Bahraini actress, model and beauty pageant titleholder of Indian descent

Shaila Sabt (شيلاء سبت) (born August 19, 1989, Muharraq, Bahrain) is a Bahraini actress, model and beauty pageant titleholder who was crowned Bahrain Top Model 2010.

==Biography==
Sabt graduated from New York Institute of Technology with a major in human resource management.
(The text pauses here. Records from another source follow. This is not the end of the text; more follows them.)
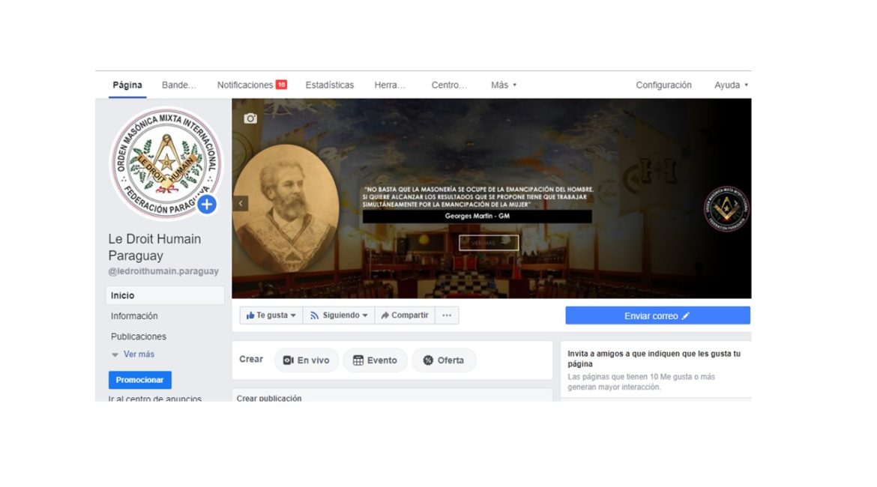
Task: Click the Compartir share button
Action: pos(404,315)
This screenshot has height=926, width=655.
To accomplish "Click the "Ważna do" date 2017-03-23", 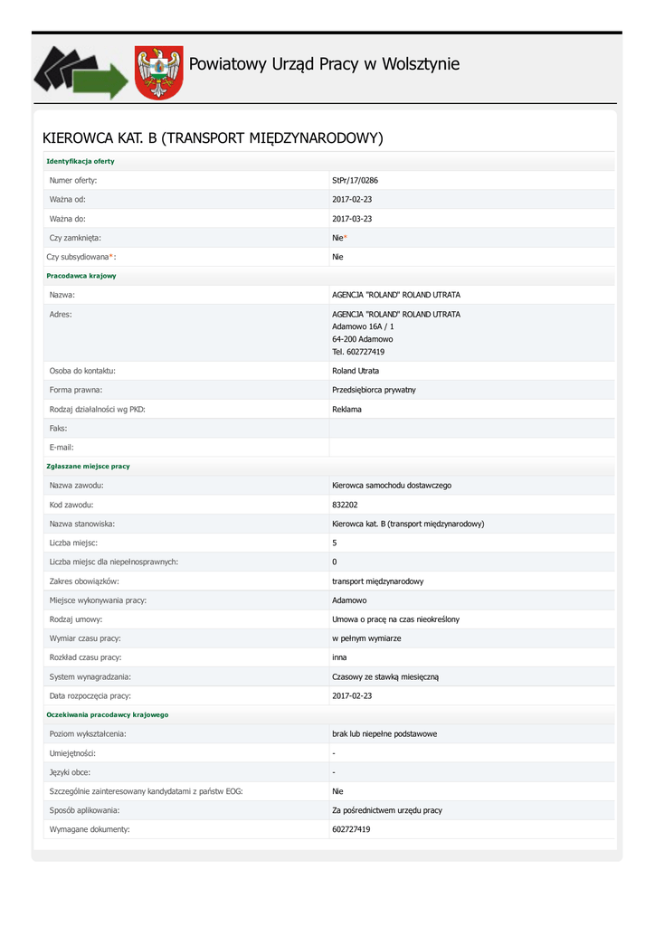I will click(x=352, y=219).
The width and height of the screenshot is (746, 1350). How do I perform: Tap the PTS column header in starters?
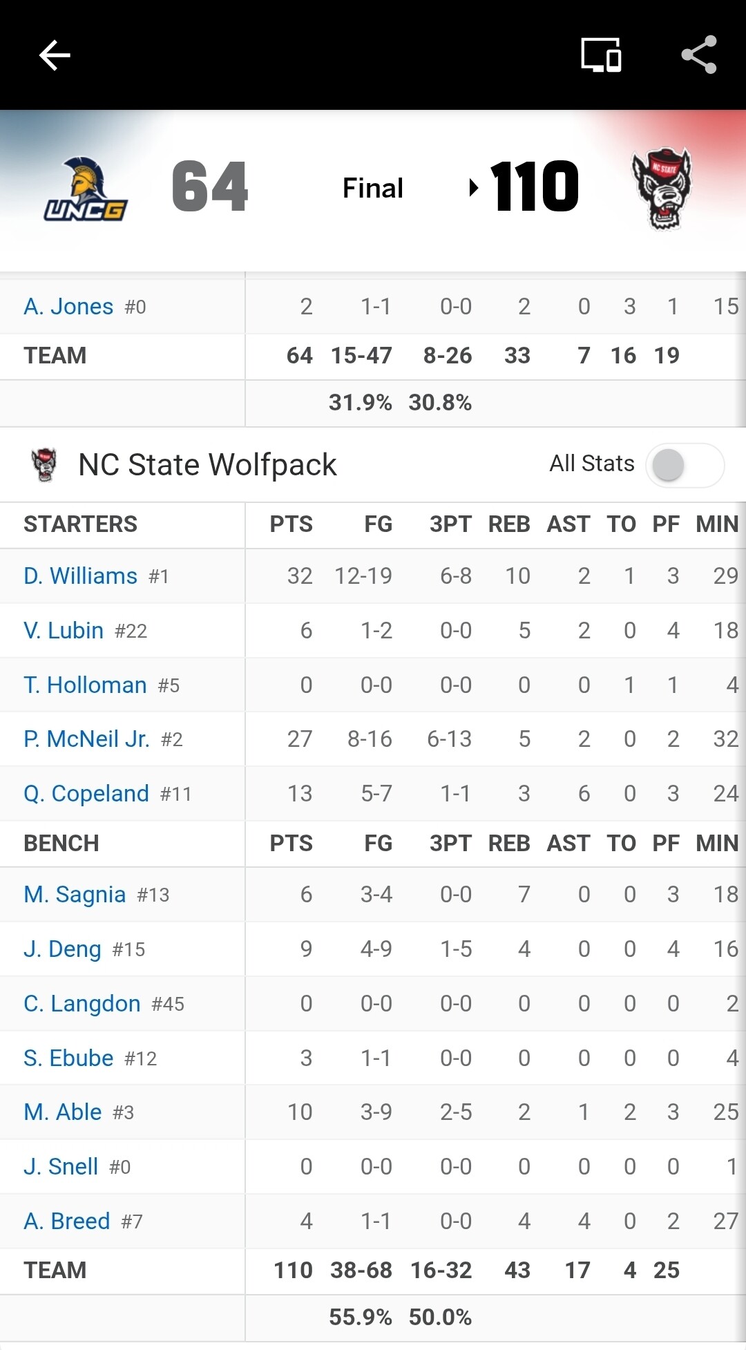(291, 524)
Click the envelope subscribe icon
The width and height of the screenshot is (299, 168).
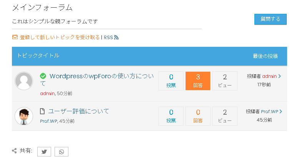15,37
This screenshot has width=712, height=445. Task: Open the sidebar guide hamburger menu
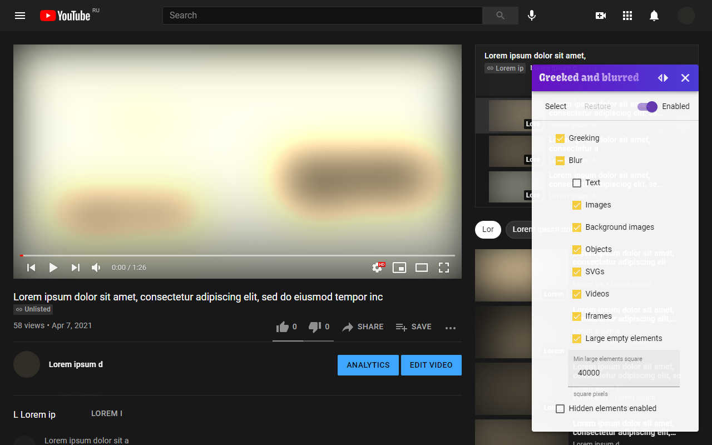pyautogui.click(x=20, y=16)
She is from a performing family, including her actress mother Fatima Ismail and actress sisters Shaima, Shatha, and Abrar. Her first role was as a bit part as a child alongside Shaima in the Saudi series Ailat Abu Ruwaished in 1998, but she did not return to acting until much later. After winning Miss Bahrain in 2010, she returned to acting the following year and appeared in many television and theatrical works.

==Career==

===Television series===

Filmography
| Year | Series | Role |
|---|---|---|
| 1998 | Ailat Abu Ruwaished | Child |
| 2011 | The Rich and the Miser | Norah |
| 2012 | University Girls | Danah |
| 2012 | Leaves of Love 2 |  |
| 2013 | Female Student Housing | Nawal |
| 2013 | The Farewell |  |
| 2013 | Jar Al-Qamar | Example |
| 2013 | Al-Mahjoola |  |
| 2013 | Sultana |  |
| 2013 | Soktom Boktom 4 |  |
| 2013 | Ya Min Hawahu |  |
| 2014 | Kheff Aleina |  |
| 2014 | Tahaluf Alsabar |  |
| 2014 | Hob fil Arba'in |  |
| 2014 | WIFI 3 | Example |
| 2014 | Love, But |  |
| 2014 | Inside the House |  |
| 2015 | Selfie |  |
| 2015 | Saad wa Khwato |  |
| 2016 | The Sisters-in-Law | Myad |
| 2016 | Oud Akhdar | Hanin |
| 2016 | Found My Soul |  |
| 2016 | Harim Aboy | Khairiah |
| 2017 | Kalus |  |
| 2017 | Tired of Pleasing You |  |
| 2017 | The Hardest Decision |  |
| 2018 | صيف بارد | Jasmine |
| 2018 | El-Taseea Min Febrayer | Faid |
| 2019 | 25 Daqiqa | Zahia |
| 2019 | Omniat Ba'eda | Dalal |
| 2019 | W Ma Adrak Ma Omi | Hind |
| 2020 | Misahat Khalia | Sarah |
| 2020 | Raha Al'ayam | Norah |
| 2020 | Kasrat Thahar |  |
| 2020 | قرقاشة 2 |  |
| 2020 | Kunna Ams | Example |
| 2020 | Sawaha El-Bakht | Sepia |
| 2020 | Addani Al Ayb | Shams |

===Theatre===

Acting career
| Year | Play |
|---|---|
| 2011 | غريب زنقة زنقة |
| 2012 | يمقن إي يمقن لآ |
| 2013 | Fun Run World |
| 2015 | Once Upon a Time |
| 2018 | The King |

===Film===

Filmography
| Year | Film |
|---|---|
| 2018 | Nashi and Mira |

===Video Clip===
In 2021, she appeared in a video clip with the Yemini musician Fuad Abdulwahad titled "Ghann" (lit. Sing).